The MCADS is an airdrop insertion capability that allows Navy SEALs (Sea, Air, Land) and Special Warfare Combatant-craft Crewmen (SWCC) to rapidly deploy anywhere in a maritime environment.

Flexible Leader 07 is a joint exercise designed to conduct scenario-based training to increase speed and cohesiveness when standing up a joint forces maritime component command (JFMCC) in direct support of Commander Naval Forces Europe/Commander U.S. 6th Fleet strategic priority to respond to any contingency. Special Operations Command Europe, USS Kauffman (FFG 59) and the 6th Fleet command ship USS Mount Whitney (LCC/JCC 20) also participated in the live exercise.

Grasp served as a transportation and extraction platform for the water drop zone surface support personnel and equipment used in the retrieval portion of the exercise.

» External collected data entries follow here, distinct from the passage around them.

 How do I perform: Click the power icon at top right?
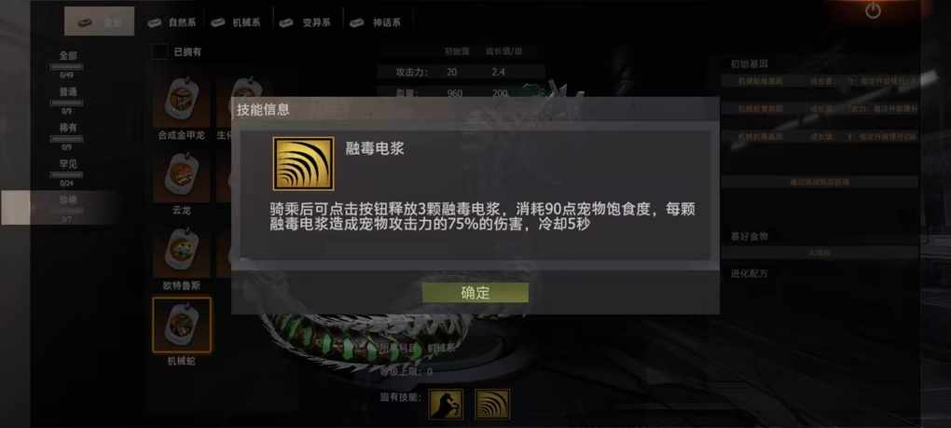(873, 11)
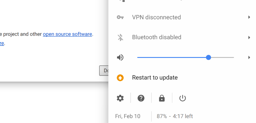Screen dimensions: 256x123
Task: Click the VPN key icon
Action: (120, 17)
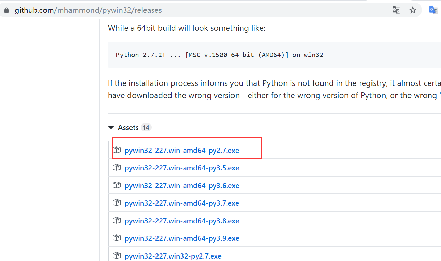Download pywin32-227.win-amd64-py3.6.exe
Image resolution: width=441 pixels, height=261 pixels.
click(x=182, y=185)
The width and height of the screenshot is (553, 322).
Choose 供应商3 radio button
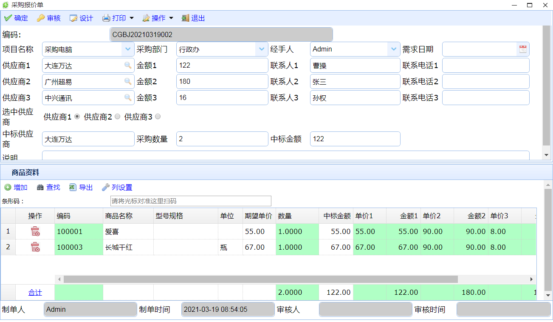point(158,117)
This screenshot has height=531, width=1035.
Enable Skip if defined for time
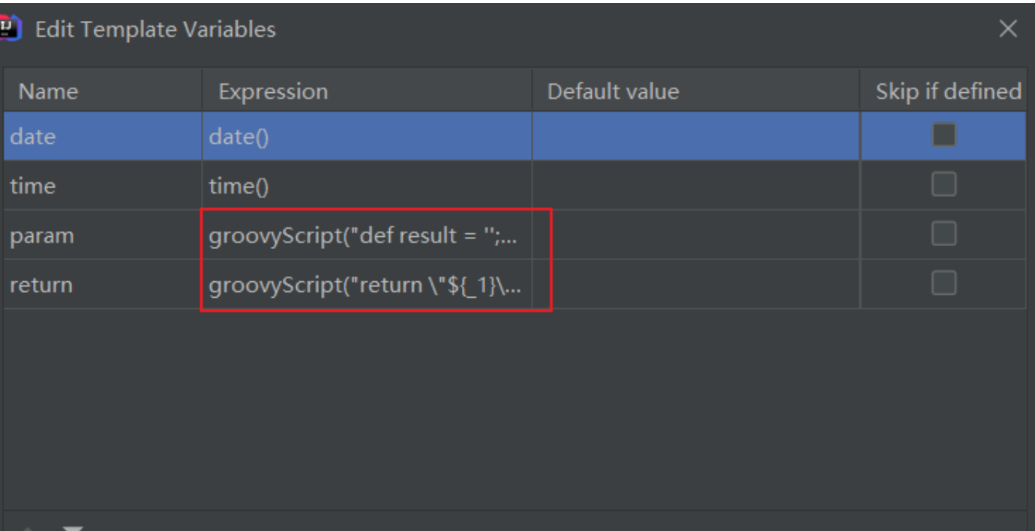pos(944,185)
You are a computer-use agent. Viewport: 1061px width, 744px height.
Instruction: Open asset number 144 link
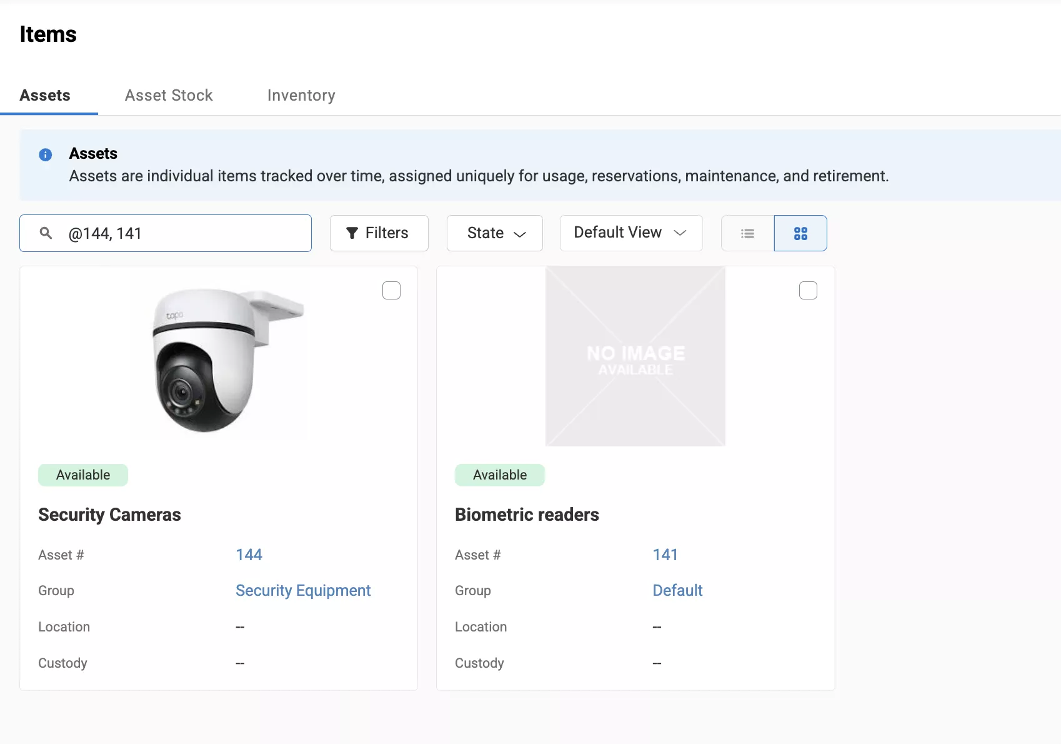pyautogui.click(x=249, y=555)
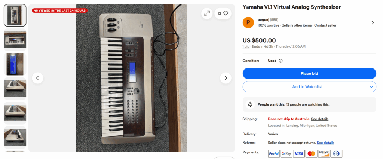Select the second thumbnail in the gallery

point(15,40)
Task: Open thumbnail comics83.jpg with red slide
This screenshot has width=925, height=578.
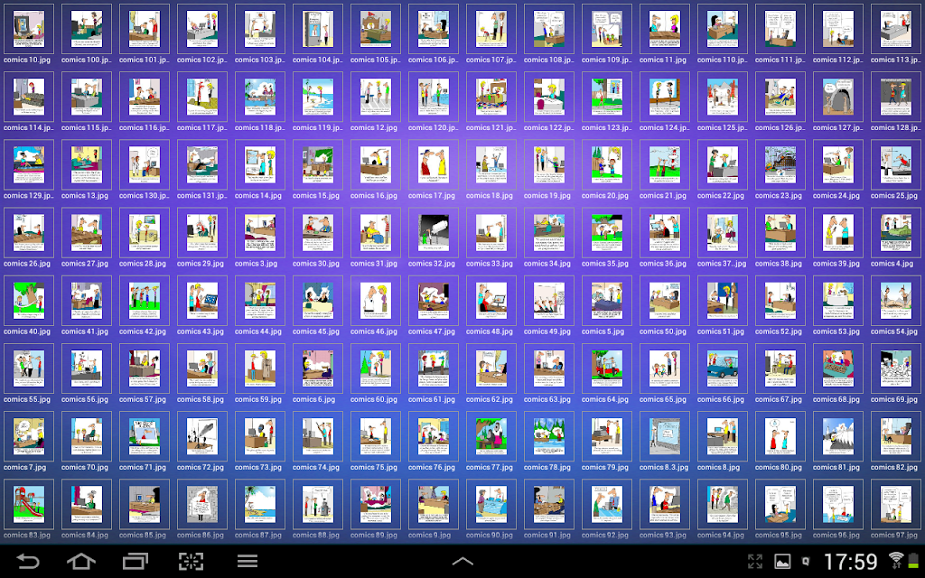Action: [x=28, y=504]

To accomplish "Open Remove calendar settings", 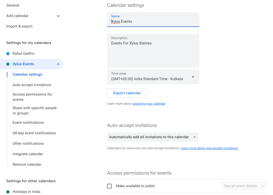I will point(27,164).
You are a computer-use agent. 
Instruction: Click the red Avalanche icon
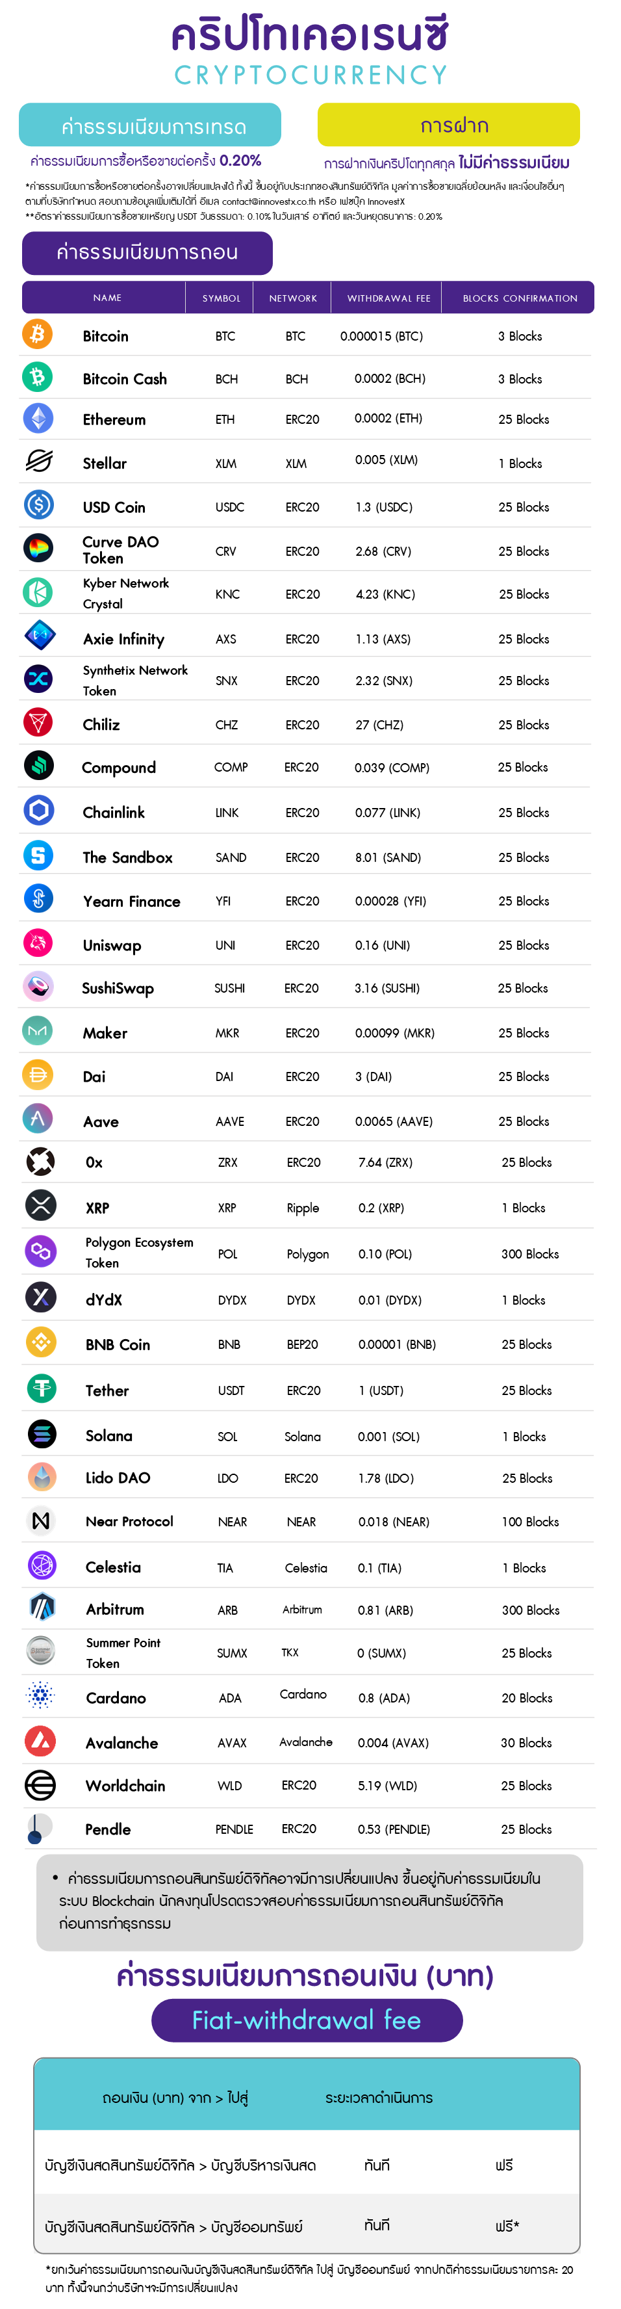pyautogui.click(x=40, y=1742)
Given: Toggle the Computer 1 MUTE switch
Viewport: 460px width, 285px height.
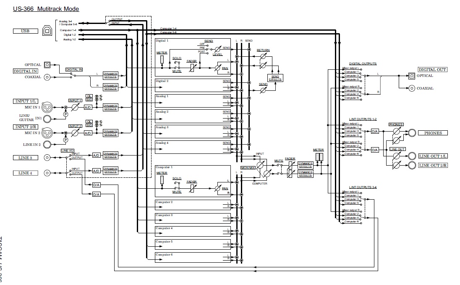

“This is exactly what the Navy designed us to do,” said Grasp civilian Master Jose Delfause. “We are designed to put boats in the water and to take them out.”

When involved in an exercise that takes a great deal of precision, the crew must be prepared. For some, this unique opportunity to work with elite Naval Special Operations Forces was a first.

“It is hard for a guy who has never sailed, but even a lot of veterans had never seen this,” said Grasp civilian deckhand Andy Vogelheim. “There is so much to learn here and so much to see. Every job is a challenge not just for the ship but the whole crew.”

The crew was extremely proud of accomplishing the mission without any malfunctions and supporting CNE-C6F and Naval Special Operations Forces.

“Everything went as planned and everyone made it back safely, so there is a feeling of great achievement,” said Grasp civilian Chief Mate James Morrissey.”

Grasp is one of Military Sealift Command’s three rescue salvage ships and is part of the 39 ships in the Naval Fleet Auxiliary Force.